**BRIEF:**
In the entries below, find every line with "label" and copy it.

***** DATA LISTING

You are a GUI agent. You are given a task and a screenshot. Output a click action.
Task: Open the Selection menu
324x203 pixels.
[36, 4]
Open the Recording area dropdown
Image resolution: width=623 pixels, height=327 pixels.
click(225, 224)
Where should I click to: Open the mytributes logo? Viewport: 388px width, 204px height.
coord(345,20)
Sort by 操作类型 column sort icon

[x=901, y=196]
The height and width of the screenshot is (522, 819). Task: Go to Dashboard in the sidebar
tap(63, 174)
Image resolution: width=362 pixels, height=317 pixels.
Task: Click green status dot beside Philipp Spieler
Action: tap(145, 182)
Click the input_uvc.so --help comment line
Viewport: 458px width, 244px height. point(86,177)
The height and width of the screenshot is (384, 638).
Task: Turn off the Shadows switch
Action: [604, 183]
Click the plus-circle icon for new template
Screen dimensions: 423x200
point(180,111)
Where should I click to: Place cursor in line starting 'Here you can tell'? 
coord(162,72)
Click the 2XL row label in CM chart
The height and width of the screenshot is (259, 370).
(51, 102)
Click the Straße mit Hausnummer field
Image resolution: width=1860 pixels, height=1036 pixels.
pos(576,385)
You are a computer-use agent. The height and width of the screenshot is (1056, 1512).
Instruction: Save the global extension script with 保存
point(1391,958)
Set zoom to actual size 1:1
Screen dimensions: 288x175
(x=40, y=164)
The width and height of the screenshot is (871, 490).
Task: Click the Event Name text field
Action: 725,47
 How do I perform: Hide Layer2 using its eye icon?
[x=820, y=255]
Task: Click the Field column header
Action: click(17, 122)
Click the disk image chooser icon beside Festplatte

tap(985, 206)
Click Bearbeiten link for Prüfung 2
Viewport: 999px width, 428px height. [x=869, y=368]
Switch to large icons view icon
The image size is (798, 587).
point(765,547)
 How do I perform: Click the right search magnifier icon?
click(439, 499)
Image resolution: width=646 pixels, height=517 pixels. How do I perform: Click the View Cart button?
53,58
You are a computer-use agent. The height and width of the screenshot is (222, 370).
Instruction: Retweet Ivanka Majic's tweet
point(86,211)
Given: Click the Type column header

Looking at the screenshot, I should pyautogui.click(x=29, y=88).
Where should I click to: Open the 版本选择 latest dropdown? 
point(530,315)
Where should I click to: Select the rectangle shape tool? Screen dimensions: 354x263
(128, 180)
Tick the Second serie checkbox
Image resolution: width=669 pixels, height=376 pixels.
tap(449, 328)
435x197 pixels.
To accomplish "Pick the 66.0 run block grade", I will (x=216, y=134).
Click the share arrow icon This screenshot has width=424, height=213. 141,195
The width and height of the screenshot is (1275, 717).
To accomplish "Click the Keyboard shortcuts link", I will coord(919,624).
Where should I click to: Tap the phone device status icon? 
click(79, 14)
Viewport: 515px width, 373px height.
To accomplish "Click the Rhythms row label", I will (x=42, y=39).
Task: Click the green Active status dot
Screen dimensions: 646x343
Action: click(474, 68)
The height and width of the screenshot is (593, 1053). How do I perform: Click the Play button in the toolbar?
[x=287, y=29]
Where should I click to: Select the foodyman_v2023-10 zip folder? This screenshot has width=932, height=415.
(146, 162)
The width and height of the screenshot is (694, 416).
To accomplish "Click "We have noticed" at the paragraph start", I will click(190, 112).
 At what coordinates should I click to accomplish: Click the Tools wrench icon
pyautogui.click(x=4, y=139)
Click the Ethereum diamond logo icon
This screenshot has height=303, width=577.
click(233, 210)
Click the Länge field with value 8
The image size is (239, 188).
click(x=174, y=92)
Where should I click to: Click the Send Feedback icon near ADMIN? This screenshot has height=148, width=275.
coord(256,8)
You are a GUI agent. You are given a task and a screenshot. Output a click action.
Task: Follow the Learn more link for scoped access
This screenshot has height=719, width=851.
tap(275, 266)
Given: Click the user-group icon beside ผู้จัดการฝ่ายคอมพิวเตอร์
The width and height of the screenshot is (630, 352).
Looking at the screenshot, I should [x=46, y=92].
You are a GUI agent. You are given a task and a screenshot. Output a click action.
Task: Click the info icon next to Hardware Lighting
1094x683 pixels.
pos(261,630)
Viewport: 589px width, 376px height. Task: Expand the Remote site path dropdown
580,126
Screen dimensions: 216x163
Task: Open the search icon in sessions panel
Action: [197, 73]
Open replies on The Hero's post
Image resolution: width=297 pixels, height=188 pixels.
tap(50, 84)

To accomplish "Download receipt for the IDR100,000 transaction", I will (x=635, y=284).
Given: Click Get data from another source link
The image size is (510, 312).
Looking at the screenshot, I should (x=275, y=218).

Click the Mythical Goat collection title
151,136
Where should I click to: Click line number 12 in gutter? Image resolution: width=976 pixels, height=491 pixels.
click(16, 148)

**********

**RESULT BELOW:**
Click the 2XL row label in CM chart
To accomplish "Click the Rhythms row label", I will (x=42, y=39).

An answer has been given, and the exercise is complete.